Jean Stengers nous a quittés. Une page d'histoire est tournée.

On allait au séminaire d'histoire contemporaine comme l'on allait au spectacle évoque Marc d'Hoore, historien du libéralisme. Les yeux pétillants, les lunettes en équilibre instable sur le front et retombant sur le nez au moindre mouvement, Jean Stengers racontait l'histoire avec passion. Cette passion, il l'a transmise à tous ceux qui ont eu la chance de le côtoyer, comme étudiant comme collègue ou encore comme journaliste.
Aujourd'hui, tous ceux qui ont profité de ses conseils attentifs et de son exceptionnelle amitié sont meurtris.

Jusqu'au bout, il n'a cessé de travailler. Son dernier livre (1), tout chaud sorti de presse et cosigné avec Eliane Gubin, professeur d'histoire contemporaine à l'ULB, est consacré au sujet qui lui a tenu à cœur durant toute sa carrière : le sentiment national belge.
Etudiant précoce et brillant, entré à l'ULB en 1939, à l'âge de 17 ans, Jean Stengers publie son premier article scientifique deux ans plus tard dans la Revue Belge de Philologie et d'Histoire.

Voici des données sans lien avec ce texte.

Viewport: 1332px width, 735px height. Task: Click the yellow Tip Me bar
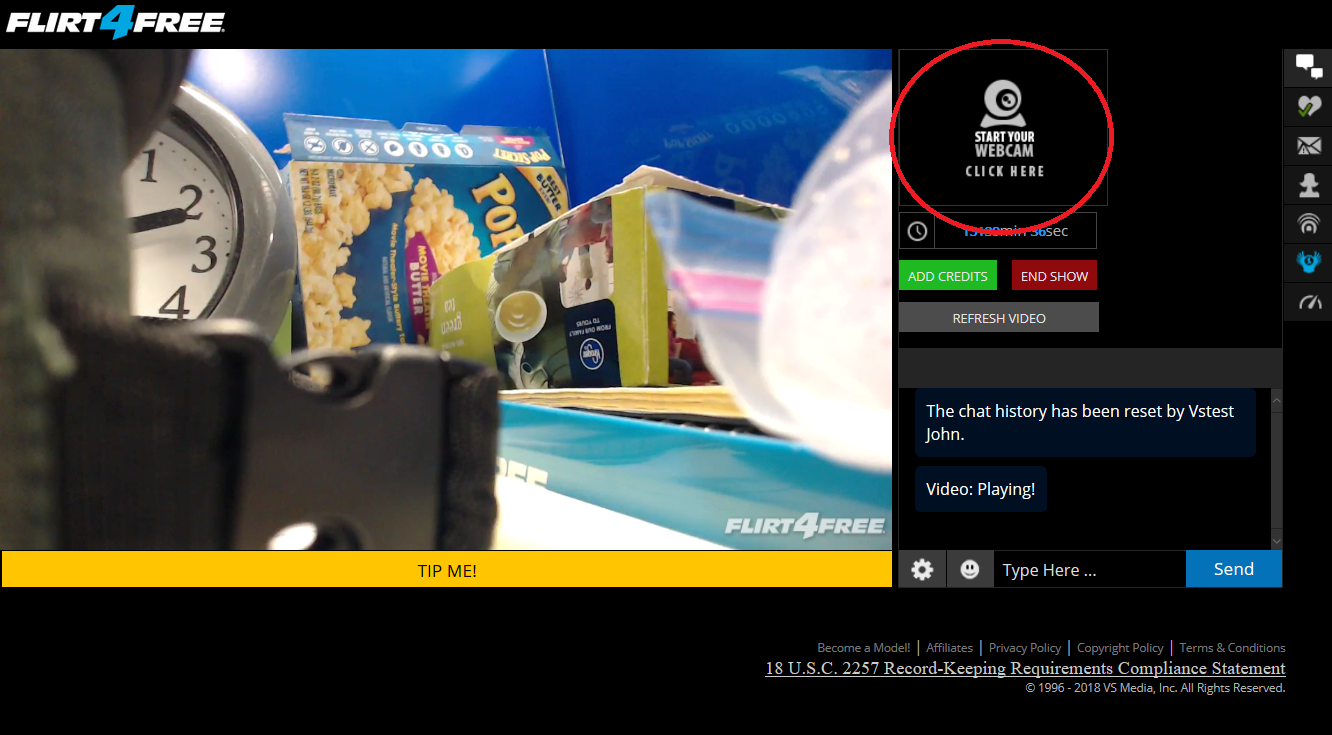tap(446, 570)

En 1948, il présente sa thèse de doctorat sous la direction du professeur Bonenfant sur les fondements historiques du … sentiment national belge.
" Dès cette époque, évoque l'historienne Ginette Kurgan, se manifeste l'éclectisme étonnant de ses intérêts, doublé d'une rigueur d'approche stimulée par sa formation de médiéviste. " A partir de 1949, Jean Stengers enseigne le cours d'histoire coloniale, en qualité de suppléant du professeur Franz Van Kalken auquel il succèdera en 1951 pour l'ensemble de ses enseignements d'histoire contemporaine.
Promu professeur ordinaire, en 1954, à l'âge de trente-deux ans, Jean Stengers participe à la fondation de l'Institut d'histoire du christianisme et succède en 1967 à Guillaume Jacquemyns à la direction du séminaire d'histoire contemporaine.
S'il est impossible de passer en revue ses nombreux travaux, on peut néanmoins affirmer que la réputation scientifique de Jean Stengers s'est construite au départ de l'histoire coloniale belge. Son " Congo, mythes et réalités " publié en 1989 fit date.
Autres ouvrages fondamentaux : celui sur les pouvoirs du roi de 1831 à nos jours, et celui sur Léopold III, liés à l'intérêt de l'historien pour l'histoire politique et institutionnelle du pays. Parmi ses autres centres d'intérêt, on peut relever la critique historique, la démographie, l'histoire des mentalités, les relations internationales, le révisionnisme … .

Isabelle Pollet


Le 15 août dernier disparaissait Jean Stengers, spécialiste éminent et reconnu de l'histoire contemporaine de la Belgique, professeur émérite à l'ULB et Membre de l'Académie Royale de Belgique. Des générations d'historiens de l'ULB garderont le souvenir de cet exceptionnel professeur-conteur leur narrant à grand renfort de claques passionnées sur les tables de séminaires les querelles entre libéraux et catholiques au XIX e siècle.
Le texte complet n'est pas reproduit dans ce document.